Bench press: 5x5(175) 3x3(185)
Floor dumbell press w/ 1 second pause at bottom 3x10(50)
tricep dumbell extensions 3x10(25)
tricep pushdowns with rope 3x10(30)
Prior to tuesday i haddnt lifted for 12 days(christmas break) so i was unsure if i could even finish my first 5 sets but i got it done witch was new pr for me but my arms were dead during the rest of my workout. I got 10,9,8 for the floor press, 10,8,6 for the extensions and i completed the pushdowns.
today was my first day of hiit n i nearly shit my self(not too good at runnin plus asmatha n shit), and my next cardio day is tom. I do the cardio right after i wake up with a scoop of whey n water
as of now im tryin to work on my diet n increase my protien intake.
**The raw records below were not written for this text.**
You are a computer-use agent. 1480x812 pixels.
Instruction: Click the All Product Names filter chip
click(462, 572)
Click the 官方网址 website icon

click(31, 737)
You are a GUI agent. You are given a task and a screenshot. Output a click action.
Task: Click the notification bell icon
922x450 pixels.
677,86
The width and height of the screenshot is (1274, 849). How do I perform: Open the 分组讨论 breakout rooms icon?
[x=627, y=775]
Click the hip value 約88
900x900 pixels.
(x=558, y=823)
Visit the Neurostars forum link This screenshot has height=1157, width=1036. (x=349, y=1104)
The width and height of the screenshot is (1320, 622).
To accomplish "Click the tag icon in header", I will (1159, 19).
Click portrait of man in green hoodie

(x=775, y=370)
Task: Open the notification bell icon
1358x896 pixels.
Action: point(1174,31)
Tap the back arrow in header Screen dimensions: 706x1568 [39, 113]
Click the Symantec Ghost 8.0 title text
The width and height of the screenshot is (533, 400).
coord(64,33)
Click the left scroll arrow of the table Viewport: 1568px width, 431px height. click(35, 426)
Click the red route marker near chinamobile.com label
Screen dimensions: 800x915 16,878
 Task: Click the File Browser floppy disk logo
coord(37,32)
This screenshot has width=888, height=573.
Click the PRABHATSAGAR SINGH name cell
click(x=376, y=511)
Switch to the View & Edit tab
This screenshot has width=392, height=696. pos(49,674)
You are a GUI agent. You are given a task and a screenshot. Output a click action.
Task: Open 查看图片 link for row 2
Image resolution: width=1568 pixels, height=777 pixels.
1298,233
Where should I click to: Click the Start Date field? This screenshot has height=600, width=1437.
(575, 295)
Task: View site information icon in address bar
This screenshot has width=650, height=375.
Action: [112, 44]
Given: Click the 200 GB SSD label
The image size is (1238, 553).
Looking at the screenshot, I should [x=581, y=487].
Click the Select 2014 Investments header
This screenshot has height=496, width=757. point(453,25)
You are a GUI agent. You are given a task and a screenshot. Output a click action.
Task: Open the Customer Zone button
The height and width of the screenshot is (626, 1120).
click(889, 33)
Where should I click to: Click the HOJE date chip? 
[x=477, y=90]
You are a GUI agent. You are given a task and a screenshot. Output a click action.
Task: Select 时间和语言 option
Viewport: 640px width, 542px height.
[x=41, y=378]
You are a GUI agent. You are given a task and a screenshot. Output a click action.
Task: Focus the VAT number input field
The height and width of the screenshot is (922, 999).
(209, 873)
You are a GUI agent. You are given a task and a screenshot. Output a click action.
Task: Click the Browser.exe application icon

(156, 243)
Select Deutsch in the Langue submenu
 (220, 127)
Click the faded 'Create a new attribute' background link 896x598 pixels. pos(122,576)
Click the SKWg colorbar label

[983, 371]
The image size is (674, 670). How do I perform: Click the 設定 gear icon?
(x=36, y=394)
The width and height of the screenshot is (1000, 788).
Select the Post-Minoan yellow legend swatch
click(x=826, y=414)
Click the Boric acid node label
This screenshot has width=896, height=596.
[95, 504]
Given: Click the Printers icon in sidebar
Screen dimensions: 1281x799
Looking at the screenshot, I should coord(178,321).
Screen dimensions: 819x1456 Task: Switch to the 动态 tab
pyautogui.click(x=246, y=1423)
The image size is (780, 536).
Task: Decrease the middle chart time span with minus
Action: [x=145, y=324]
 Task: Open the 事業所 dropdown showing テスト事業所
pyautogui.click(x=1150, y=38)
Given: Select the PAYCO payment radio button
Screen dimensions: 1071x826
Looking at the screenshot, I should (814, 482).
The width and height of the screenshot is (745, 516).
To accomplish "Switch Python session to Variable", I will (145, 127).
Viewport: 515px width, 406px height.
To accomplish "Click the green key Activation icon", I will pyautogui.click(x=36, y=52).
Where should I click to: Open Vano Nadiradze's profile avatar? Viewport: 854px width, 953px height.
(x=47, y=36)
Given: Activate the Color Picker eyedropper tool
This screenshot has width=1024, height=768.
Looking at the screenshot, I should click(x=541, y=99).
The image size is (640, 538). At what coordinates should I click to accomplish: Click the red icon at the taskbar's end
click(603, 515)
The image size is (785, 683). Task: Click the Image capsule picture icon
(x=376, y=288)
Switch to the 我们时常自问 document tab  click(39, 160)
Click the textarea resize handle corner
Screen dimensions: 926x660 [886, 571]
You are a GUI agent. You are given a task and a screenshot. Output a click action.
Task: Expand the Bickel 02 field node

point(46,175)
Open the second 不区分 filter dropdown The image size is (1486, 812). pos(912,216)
overall it was a good workout but my chest was sore going into it and now it is sore as a mofo. The clean and preses were also hard as a biotch
i had a PWO shake of 2 scoops whey with 8 once water and a couple pieces of chdder chesse later on
You might want to check this out in the Diet forum, but I am under the impression if you are trying to lose weight, cardio first thing in the morning on an empty stomach is best.
Some would argue that cardio first thing in the morning on an empty stomach should be used only as a last resort - the risk of losing LBM is very high during this time. It may be best to consume at least something first - a shake or something with some carbs and protein (not really sure on what it should include, you'd have to ask someone else or check out the diet and nutrition section).
Push yourself. Enjoy yourself. Be yourself.
Knowledge is power. Obsessed with functional strength. Journal
Monday was my upper body day, it felt kinda dificult but that might be becasue i was hungry as shit. Bench Press
1x1 185 2 Board press
1x3 190 off the floor skull crudhers
4x5 70 Hammer pulldowns
3 x10 65 on each side, i barley got through the second set but pulled through the thrid and comprimised my form slightly
Today was legs day Squat
3x3 275 i got through the first 2 sets but i got stuck in the whole on the second rep of the third set Deadlifts with green bands
1x7 175, for the last rep i moved down to 155, those are a bitch to lockout with Glute and hams
power runner with a 45 n 25 each side for 2 minutes
im still tryin to workout some major kinks in my diet, im only gettin about 120 grams a day n i cant find more.